What they've done with this is just masterful... It looks like Roma or City of God, a six-part series of absolute beauty and I've loved every second of this... [the show is] a horror story, but also a coming of age and has a Stand by Me vibe...
— — Mark Millar, co-creator of the show's source material, Chosen (American Jesus).

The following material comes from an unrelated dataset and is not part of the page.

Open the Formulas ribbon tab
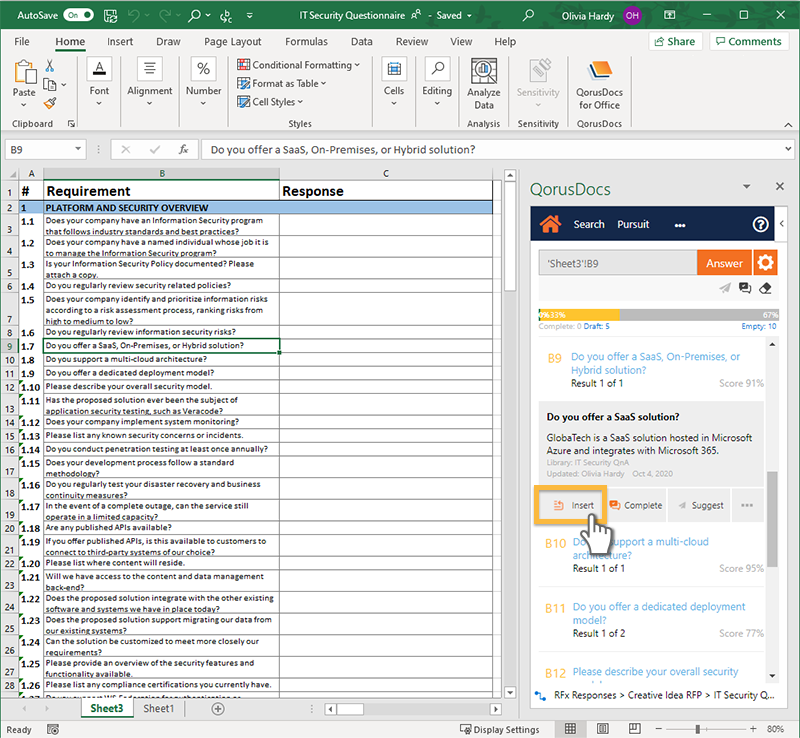This screenshot has height=738, width=800. click(306, 42)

Initially, Mark Millar and Peter Gross' Millarworld comic book trilogy Chosen (American Jesus) was set to be adapted into a feature film in March 2009, with Matthew Vaughn to direct, and produce under his Marv Films banner with Kris Thykier, after collaborating with Millar on Kick-Ass (2010). However, Vaughn denied he was directing the movie, and claimed to have only been discussing with Millar. Waypoint Entertainment was also to be involved, and attempted to restart the project in 2016.

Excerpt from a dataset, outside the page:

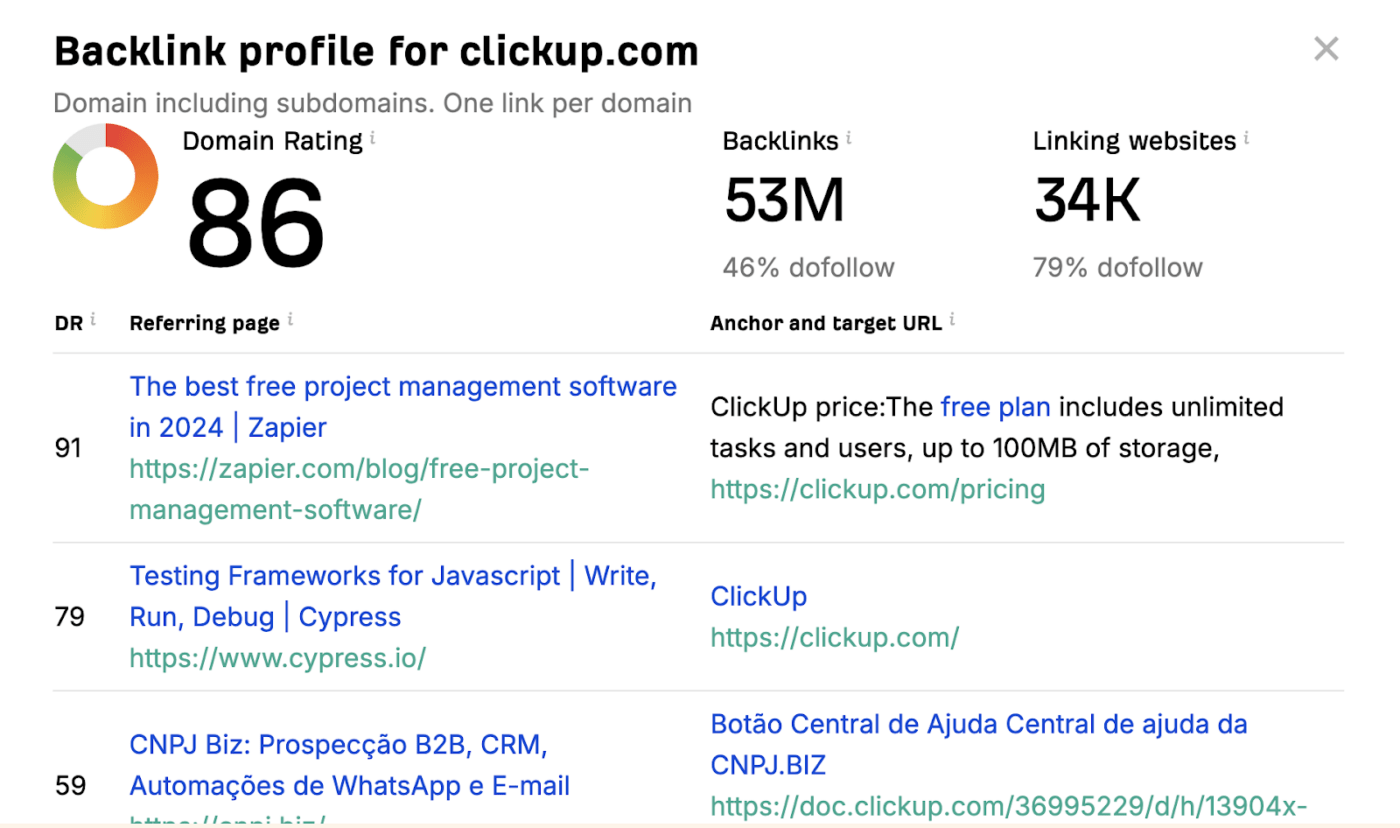Click info icon next to Referring page header
This screenshot has width=1400, height=828.
[x=290, y=321]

In July 2018, a multilingual television series adaptation of the comic was announced (alongside other Millarworld properties) for Netflix, with Everardo and Leopoldo Gout serving as showrunners and executive producers, with the former also directing.

Principal photography was set to begin sometime in spring 2020, but was delayed due to the COVID-19 pandemic. Filming eventually commenced on April 25, 2022, in Baja California in Mexico. On June 16, 2022, a van accident occurred outside the set that killed two cast members, and injured six crew members from the show, as a result of a new driver going at high speeds combined with a majority of the passengers not wearing seatbelts, leading production company Redrum to suspend production temporarily. Additionally, a writer on the show, Rick Zazueta, had claimed in a Facebook post that other cast members had expressed concerns over "logistical and transportation issues" prior to the accident.

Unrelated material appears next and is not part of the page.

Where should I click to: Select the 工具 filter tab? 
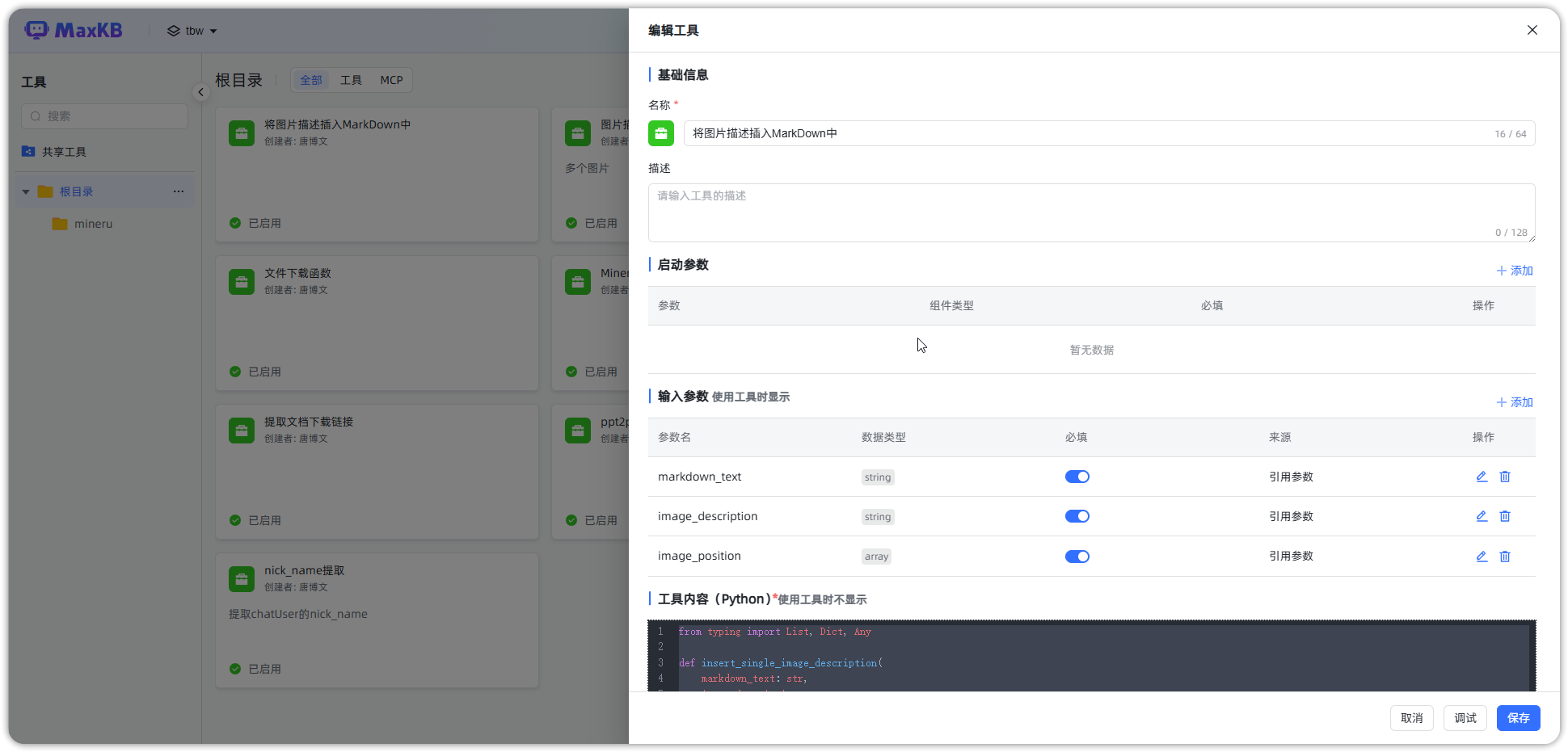[351, 80]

The series had its first look at the 2022 Netflix Tudum event, where Tenoch Huerta and Dianna Agron were announced as part of the cast.

==Release==
In March 2023, Netflix officially announced the series, on top of revealing a new poster artwork. In June, the first teaser trailer premiered at that year's Tudum event.

The Chosen One streamed all six episodes worldwide on August 16, 2023.

==Reception==
On review aggregator website Rotten Tomatoes, the series holds an 86% approval rating with an average rating of 6.3/10 based on 7 reviews.